Under pressure over the rising cost of housing, the Canada government was considering capping the number of foreign student visas, which skyrocketed in the last few years. Last month, Housing Minister Sean Fraser had said, "We've got temporary immigration programs that were never designed to see such explosive growth in such a short period of time.” When asked if a cap could be imposed on the number of foreign students, he said, “I think that is one of the options we ought to consider. However, the government has not made a decision yet,” Reuters reported.

In a statement, Universities Canada, which represents dozens of universities across the country, said tying international students to the country's housing crisis is "deeply concerning".  

If the ongoing standoff was to get worse, international students fear that given their existing predicament with regards to accommodation, they would likely get caught in the cross-fire again.  

Current diplomatic tensions 

Students say that they have not faced any problem in obtaining visas in the past few days. To clarify, currently the ban will affect only those Canadian nationals who intend to visit India, but who do not have an Indian visa yet. This group would include mainly Canadian tourists, business travellers, students, as well as family members of Indian citizens travelling to visit family. There is no ban on study or work visas. 

“There is a lot of misinformation being spread about the visa bans. Having said that, if the tensions between the two countries escalate, we do fear that the Canadian Embassy in India might impose a visa ban. But until now, we have had no problems and are not facing any hostilities,” says Varun, a member of the MYSO. Both the governments are using the current situation as an election gimmick and vote bank politics, he says. 

However, the recent attacks on Indian students abroad, could have prompted the government to issue an advisory urging its citizens to exercise caution. A 17-year-old Sikh high school student was allegedly “kicked, punched and pepper-sprayed” at a bus stop in Canada’s British Columbia province this month. Earlier in March, a 21-year-old Sikh student from India, Gagandeep Singh, was attacked in British Columbia province by a group of unidentified men who ripped off his turban and dragged him across the sidewalk by his hair.
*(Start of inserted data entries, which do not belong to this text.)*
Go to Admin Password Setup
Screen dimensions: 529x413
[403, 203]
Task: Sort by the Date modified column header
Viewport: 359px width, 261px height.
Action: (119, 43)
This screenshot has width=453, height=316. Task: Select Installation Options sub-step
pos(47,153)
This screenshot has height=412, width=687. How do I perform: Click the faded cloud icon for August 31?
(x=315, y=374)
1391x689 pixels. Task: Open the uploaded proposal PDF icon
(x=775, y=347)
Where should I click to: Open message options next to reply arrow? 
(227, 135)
The Consulate General of India in Vancouver strongly condemned the assault on both occasions.

Apart from these incidents of hate crimes, the Indian government has often reacted sharply to demands by Sikh separatists in Western countries for Khalistan, or a separate Sikh homeland. 

Over the years, India has been urging countries like Australia, Canada, and the United Kingdom to take legal action against Khalistani terrorists. On the sidelines of several national and international summits, Prime Minister Narendra Modi has raised the issue with these nations' prime ministers, particularly with Canada where Sikhs make up nearly 2% of the country's population. 
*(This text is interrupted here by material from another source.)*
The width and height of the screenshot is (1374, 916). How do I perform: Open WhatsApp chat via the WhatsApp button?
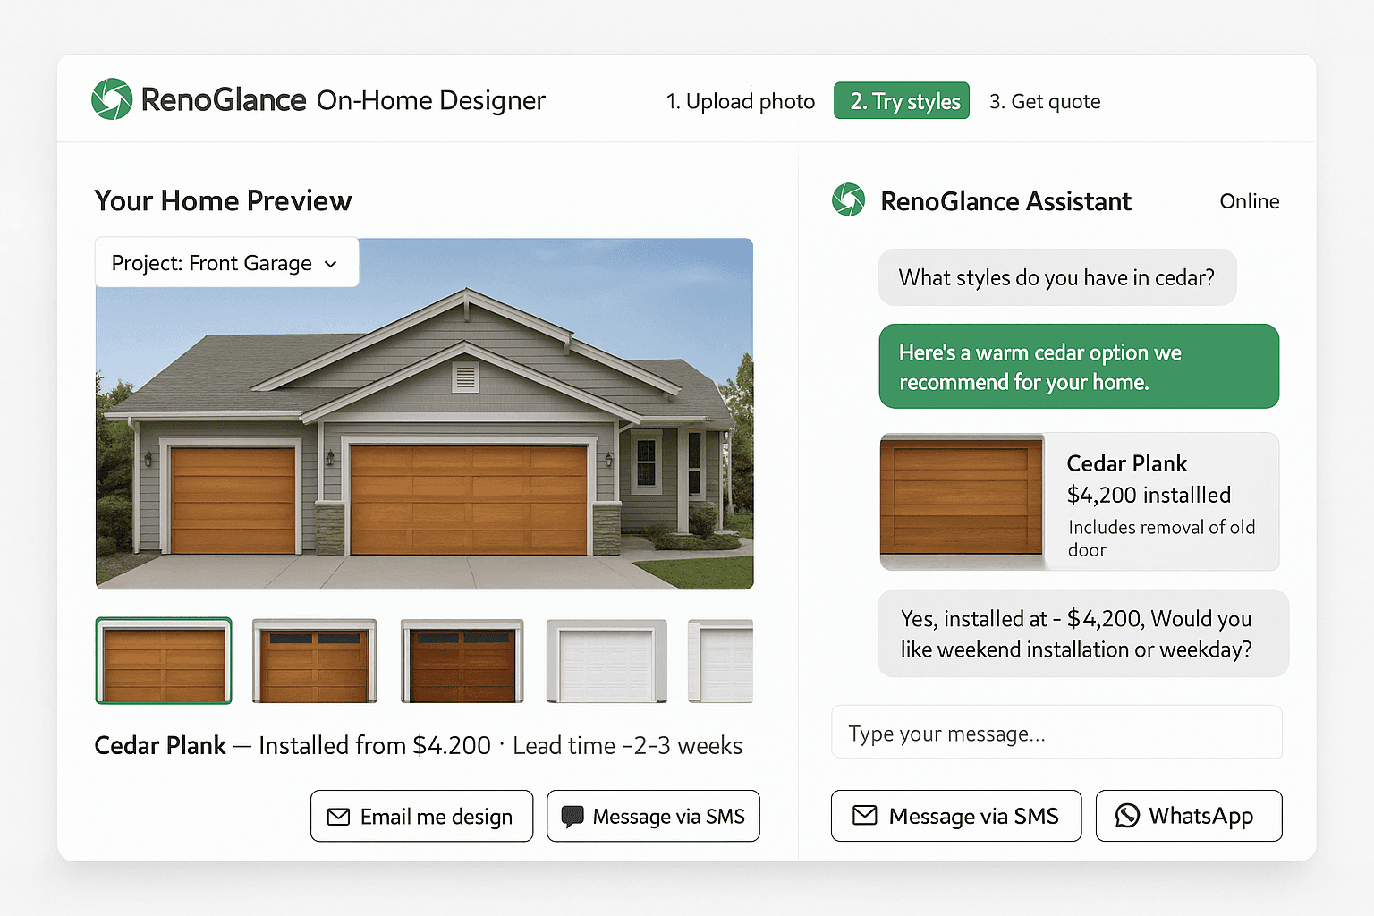[x=1189, y=816]
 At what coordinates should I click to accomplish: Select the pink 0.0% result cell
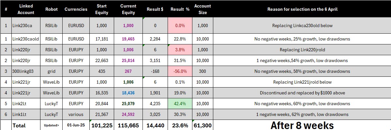tap(180, 25)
Sikh protestors in March pulled down the Indian flag at the country's high commission in London, smashed the building's window in protest against the move to arrest Khalistani leader Amritpal Singh. India’s foreign ministry denounced the incidents and summoned the UK’s Deputy High Commissioner in New Delhi to protest the breach of security at the embassy in London.
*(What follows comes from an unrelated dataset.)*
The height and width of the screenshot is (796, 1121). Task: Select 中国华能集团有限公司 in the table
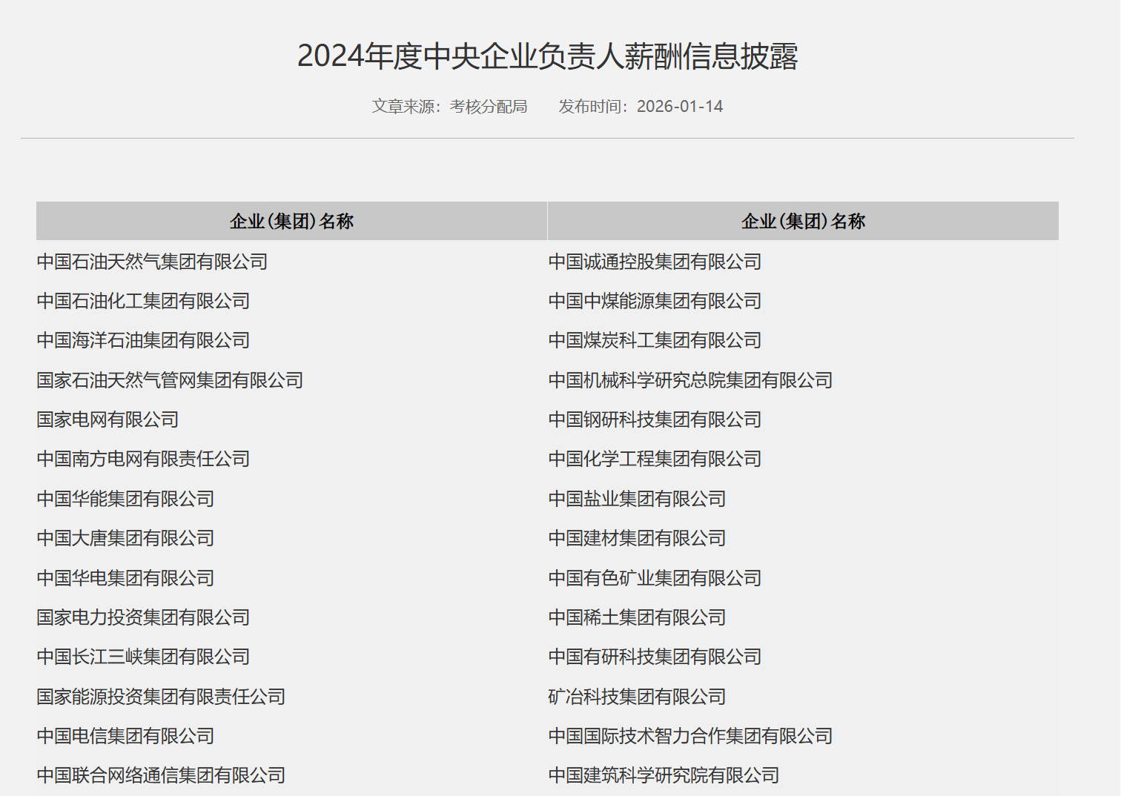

The build up caused by these incidents along with Trudeau’s latest allegation has plunged ties between India and Canada to a new low. However, Canada has so far not issued any visa ban, meaning that student visas will be given as per rules and regulations. The question of the hour is if Trudeau would want to gamble with Indian students, considering that they contribute over CA$22.3 billion per year to the Canadian economy, based on data from the Standing Committee on Citizenship and Immigration (CIMM) – Immigration and Refugee Board of Canada – basically twice the money that Canadian students contribute.